A deputada federal e ex-prefeita de Fortaleza Luizianne Lins (PT) estava a bordo do barco Grande Blu quando foi abordada por forças israelenses na noite desta quarta-feira (1º). A missão pretende levar ajuda humanitária à população de Gaza. Outras embarcações da frota, incluindo a que transportava a ativista Greta Thunberg e brasileiros, também foram interceptadas.
Segundo a Flotilha Global Sumud, todos os passageiros a bordo não sofreram ferimentos.
Todos os tripulantes encontram-se incomunicáveis. A Global Sumud Flotilla informou que uma equipe jurídica da ONG Adalah, na Palestina, está disponível para prestar apoio imediato. “O navio Flórida foi deliberadamente abalroado no mar. Yulara, Meteque e outros foram alvos de canhões de água”, disse a Flotilha Global Sumud em um post no Telegram.

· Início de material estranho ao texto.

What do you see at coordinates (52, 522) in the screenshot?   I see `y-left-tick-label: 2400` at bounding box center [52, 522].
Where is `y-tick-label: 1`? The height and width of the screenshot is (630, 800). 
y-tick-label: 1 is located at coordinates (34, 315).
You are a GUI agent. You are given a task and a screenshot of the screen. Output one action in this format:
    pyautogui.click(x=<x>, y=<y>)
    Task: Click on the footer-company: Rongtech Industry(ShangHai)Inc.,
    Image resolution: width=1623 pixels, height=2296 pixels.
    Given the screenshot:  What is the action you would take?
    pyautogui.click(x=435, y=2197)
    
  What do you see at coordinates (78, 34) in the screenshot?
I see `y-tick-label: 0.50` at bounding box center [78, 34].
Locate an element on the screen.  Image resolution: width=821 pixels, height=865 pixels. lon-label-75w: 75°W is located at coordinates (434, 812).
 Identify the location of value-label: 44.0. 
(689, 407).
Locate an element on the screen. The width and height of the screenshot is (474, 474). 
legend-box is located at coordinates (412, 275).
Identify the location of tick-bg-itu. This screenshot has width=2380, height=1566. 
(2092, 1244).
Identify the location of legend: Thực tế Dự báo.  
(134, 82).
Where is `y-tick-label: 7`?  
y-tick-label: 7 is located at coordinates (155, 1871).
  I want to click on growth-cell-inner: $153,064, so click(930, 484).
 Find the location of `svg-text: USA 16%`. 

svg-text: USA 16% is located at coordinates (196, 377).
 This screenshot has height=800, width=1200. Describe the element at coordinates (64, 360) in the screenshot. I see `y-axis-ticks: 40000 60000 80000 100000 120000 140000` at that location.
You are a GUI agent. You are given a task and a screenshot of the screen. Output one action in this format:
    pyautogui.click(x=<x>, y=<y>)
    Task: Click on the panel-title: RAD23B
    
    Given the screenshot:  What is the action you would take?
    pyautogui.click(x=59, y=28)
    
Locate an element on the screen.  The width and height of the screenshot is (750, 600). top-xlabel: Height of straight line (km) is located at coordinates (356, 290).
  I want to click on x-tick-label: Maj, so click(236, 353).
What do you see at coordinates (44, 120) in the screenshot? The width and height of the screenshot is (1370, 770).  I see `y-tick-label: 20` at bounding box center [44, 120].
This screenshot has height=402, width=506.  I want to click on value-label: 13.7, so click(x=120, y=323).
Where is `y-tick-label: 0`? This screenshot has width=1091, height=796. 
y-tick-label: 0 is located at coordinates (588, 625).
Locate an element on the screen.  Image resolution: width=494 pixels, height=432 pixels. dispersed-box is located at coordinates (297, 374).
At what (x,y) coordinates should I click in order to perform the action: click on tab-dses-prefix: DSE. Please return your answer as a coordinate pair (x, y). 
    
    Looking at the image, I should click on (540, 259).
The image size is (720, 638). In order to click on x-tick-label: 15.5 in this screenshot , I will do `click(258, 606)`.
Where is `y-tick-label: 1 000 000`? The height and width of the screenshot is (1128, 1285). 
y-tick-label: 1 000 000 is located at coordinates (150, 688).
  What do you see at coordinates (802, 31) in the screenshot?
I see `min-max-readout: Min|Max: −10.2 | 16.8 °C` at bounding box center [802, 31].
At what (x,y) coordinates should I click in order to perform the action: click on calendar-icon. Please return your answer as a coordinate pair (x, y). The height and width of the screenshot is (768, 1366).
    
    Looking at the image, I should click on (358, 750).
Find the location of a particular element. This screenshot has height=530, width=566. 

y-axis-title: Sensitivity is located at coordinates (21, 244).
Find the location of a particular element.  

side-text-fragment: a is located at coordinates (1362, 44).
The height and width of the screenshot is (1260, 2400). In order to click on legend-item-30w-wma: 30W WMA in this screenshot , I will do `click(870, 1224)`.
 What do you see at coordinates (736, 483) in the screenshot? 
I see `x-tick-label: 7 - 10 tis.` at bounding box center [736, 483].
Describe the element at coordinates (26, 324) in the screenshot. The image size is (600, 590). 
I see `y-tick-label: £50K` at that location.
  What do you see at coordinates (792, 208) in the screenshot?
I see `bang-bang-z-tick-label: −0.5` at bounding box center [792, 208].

Cerca de 20 embarcações não identificadas foram vistas se aproximando da flotilha no início desta noite da quarta-feira, segundo diversas pessoas a bordo, enquanto os passageiros vestiam coletes salva-vidas e se preparavam para uma tomada de controle.
“Nossas embarcações estão sendo interceptadas ilegalmente. As câmeras estão off-line e as embarcações foram abordadas por militares. Estamos trabalhando ativamente para confirmar a segurança e o status de todos os participantes a bordo”, informafram os organizadores da flotilna em um post na rede social X (antigo Twitter).
BANCADA CEARENSE REAGE
A Bancada Federal do Ceará emitiu uma nota oficial manifestando solidariedade integral a Luizianne Lins. Diante do caso, os parlamentares cearenses iniciaram uma série de articulações políticas e diplomáticas para assegurar a libertação da colega.
O coordenador da bancada, deputado Domingos Neto (PSD), já apresentou o caso ao presidente da Câmara dos Deputados, Hugo Motta (Republicanos-PB), e ao ministro das Relações Exteriores, Mauro Vieira. Conforme a nota, ambas as autoridades se comprometeram a tratar diretamente do assunto com o Presidente da República.
“Reafirmamos nosso compromisso em acompanhar de perto o caso e envidar todos os esforços necessários, junto às autoridades competentes, ao Itamaraty e ao Governo Federal, a fim de garantir a defesa dos direitos da parlamentar e sua imediata libertação“, disse Domingos Neto.

REAÇÕES INTERNACIONAIS
Organizações internacionais consideram a ação uma violação do Direito Internacional. Governos de diversos países, como Austrália e Turquia, expressaram preocupação com a segurança dos cidadãos a bordo e classificaram a abordagem como grave.
Em nota, a Anistia Internacional no Brasil diz que a captura das embarcações é ilegal.
“Nenhuma regra do Direito Internacional autoriza ataques a embarcações em livre navegação em águas internacionais. A missão da flotilha é pacífica, humanitária e legal“, diz trecho do documento.
A entidade, na nota, também cobra dos países que seja garantida a passagem segura da flotilha até a chegada a Gaza para a entrega dos itens de ajuda humanitária.
A flotilha reúne mais de 50 embarcações e cerca de 500 ativistas de diferentes países. A iniciativa busca romper o bloqueio israelense e entregar suprimentos essenciais à população local.

Autoridades internacionais acompanham o caso de perto, cobrando garantias de segurança e respeito aos direitos dos ativistas detidos. A expectativa é que ações diplomáticas e jurídicas sejam adotadas nas próximas horas.